Wake Up Everybody” was a song by R&B group Harold Melvin and the Blue Notes in 1975. It could be the theme song for today’s African- Americans.
The lyrics, written by Gene McFadden and John Whitehead, who also pinned and performed
“Ain’t No Stopping Us Now,” are so poignant that I won’t fully repeat them here. Like my grandson says, “Google them, Papa.” YouTube has several renditions.
My point is that some 40 years later, the song remains relevant. The song’s refrain,
“The world won’t get no better if we just let it be,” causes me to think of Ferguson, Mo., Trayvon Martin and Eric Garner, and how we have allowed the justice system to run amok, with Dr. Martin Luther King’s dream festering for more than 50 years and black males becoming targets of racial repression.
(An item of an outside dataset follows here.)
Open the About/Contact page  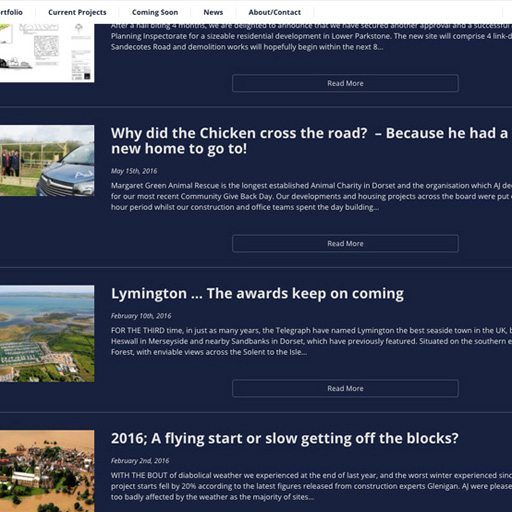click(x=275, y=12)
This is happening on our watch, and it appears as if things won’t change anytime soon. The song sends messages to everyone in the community — from politicians to drug users — on what they need to do to change the community. Yet we still struggle with poor performing schools, dying communities, black-on-black crime and others controlling our economies. We haven’t gotten the message.
The change that President
Obama pledged, in many ways, has not happened. I wonder who will pick up the mantle and lead us to Dr. King’s “Promised Land.”
Are we satisfied to wait another 50 years? Do we think that one day our oppressors will just realize the errors of their ways?
I don’t think so.
Wake up, everybody. “You got to change the world — you and me.”